Pourtant la situation en Catalogne est incompréhensible sans la connaissance d'un passé récent et pourtant soigneusement occulté par l'histoire officielle, tant soviétique que libérale.

Tous les élèves et citoyens européens ont ainsi appris que la guerre civile de 1936 avait opposé les républicains progressistes démocrates aux forces réactionnaires et dictatoriales franquistes. Et on justifie la non intervention des forces démocratiques européennes par le désir désespéré des populations d'éviter la guerre et la confrontation avec les forces nazis. La réalité est plus complexe et bien plus désespérante. Comme le décrit parfaitement George Orwell dans son ouvrage Hommage à la Catalogne, qui retranscrit ce dont il a été témoin direct lors de son engagement au front de décembre 1936 jusqu'en juin 1937 : “la classe ouvrière espagnole ne résista pas à Franco au nom de la “démocratie” et du statu quo (…) sa résistance s'accompagna – on pourrait presque dire qu'elle fut faite – d'une insurrection révolutionnaire caractérisée”. Cette révolution fut la première expérience aussi durable et sur une aussi grande échelle d'une gestion anarchiste.
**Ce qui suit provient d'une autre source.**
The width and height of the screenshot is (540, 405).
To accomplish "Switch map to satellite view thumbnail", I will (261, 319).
On a “oublié” qu'au début du XXe siècle la grande force syndicale et révolutionnaire espagnole est l'anarchisme. Ainsi en 1939, la CNT (Confederacion Nacional del Trabajo, syndicat anarchiste créé en 1927) comptait 2 600 000 adhérents. Or, comme le montre, par exemple, le biarrot Philippe Oyhamburu dans l'essai La revanche de Bakounine, c'est en Catalogne que l'Espagne a connu son expérience la plus étendue, systématique et efficace d'application des principes d'autogestion. 75 % des usines, 70 % des terres agricoles, les services publics, les commerces, cafés, hôtels et même les salons de coiffures furent collectivisés appliquant à grande échelle ce que Oyhamburu qualifie de “cycle autogestionnaire parfait : suppression des patrons capitalistes, gestion immédiate par la base, coordination économique, sans création de bureaucratie parasitaire”. Et c'est l'influence directe du philosophe français Proudhon qui inspire les principes d'égalité des salaires, les journées de travail écourtées, les décrets de collectivisation tout comme la tolérance à l'égard des petits paysans individualistes ou des petits commerçants (non franquistes) qui purent continuer à mener leurs affaires avec l'aide de leurs familles.
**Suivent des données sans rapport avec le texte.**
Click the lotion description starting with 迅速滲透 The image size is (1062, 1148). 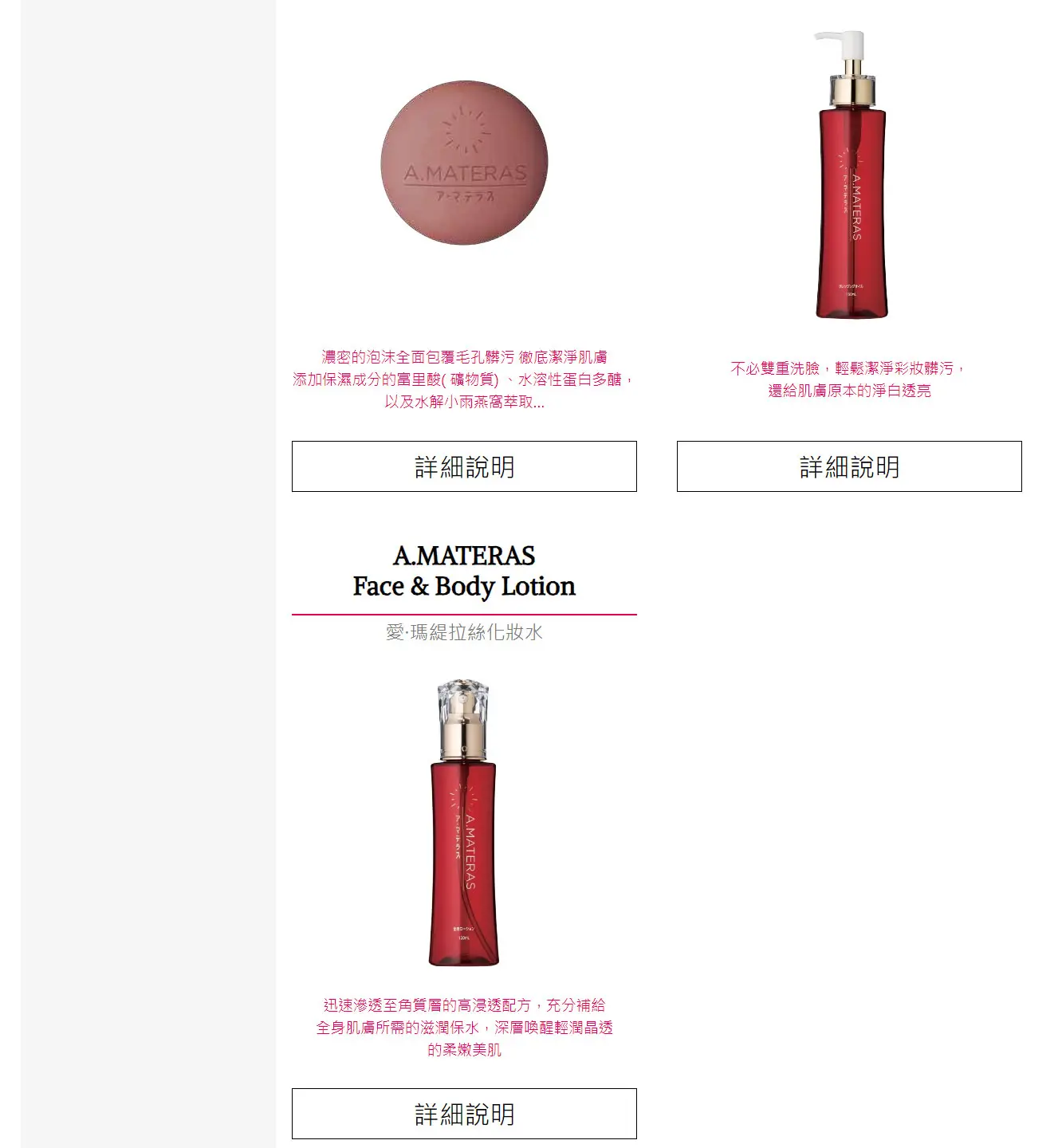tap(464, 1028)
Mais l'espoir devenant réalité se heurta à trois fronts : à l'avant, celui des putschistes franquistes, à l'arrière celui du capitalisme libéral anglais et celui des forces communistes soutenues par le régime stalinien (que les anarchistes qualifiaient de “capitalisme d’État”) qui travaillaient à faire échouer la révolution autogestionnaire.
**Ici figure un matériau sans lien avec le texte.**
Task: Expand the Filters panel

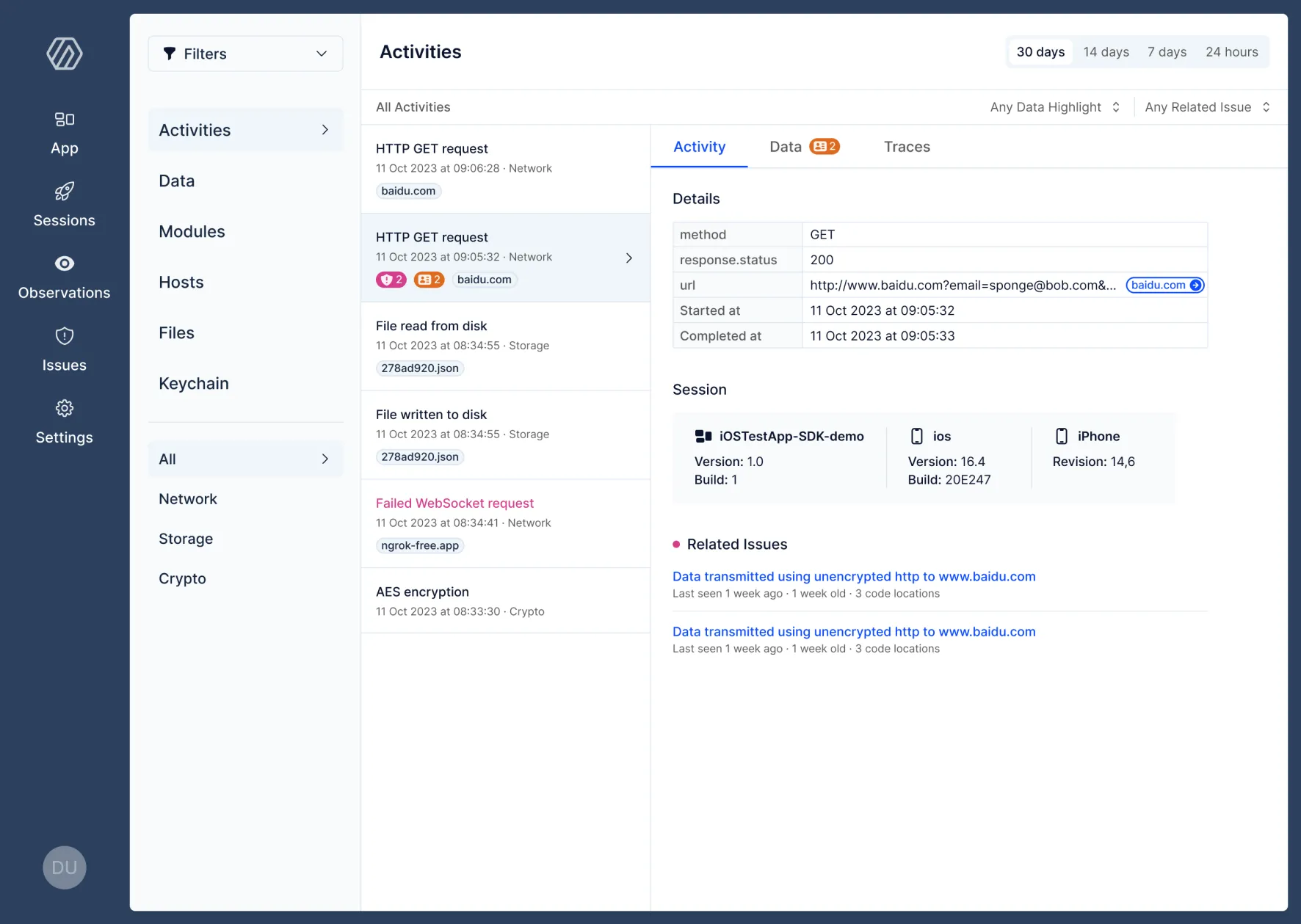Action: 244,54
Tout cela devrait conduire à interroger la notion d'utopie qui n'est peut être comprise comme “lieu qui n'existe nulle part” que par ceux qui craignent trop qu'il se réalise. Et l'avenir nous dira si les séparatistes Catalans l'entendent dans un autre sens, à savoir “eutopia”, c'est-à-dire “le bon lieu”, fondé ici sur les idées de fédération, de mutualisation et de coopération chères au philosophe Pierre-Joseph Proudhon. A moins que nos soupçons soient justifiés.